§ Your objective:
Below are the entries; transcribe them exactly and drop every picture.

§ The input:

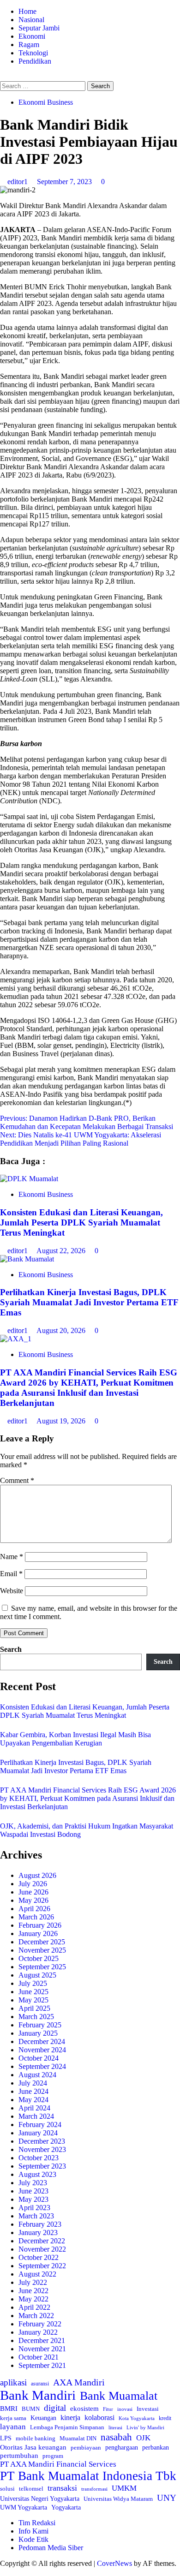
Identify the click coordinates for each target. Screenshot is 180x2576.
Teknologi (33, 53)
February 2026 (39, 1925)
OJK (143, 2437)
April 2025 (34, 2008)
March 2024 (36, 2116)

§ Response to the task:
Identify the click coordinates for each target. Screenshot is 180x2576.
Teknologi (33, 53)
February 2026 (39, 1925)
OJK (143, 2437)
April 2025 (34, 2008)
March 2024 (36, 2116)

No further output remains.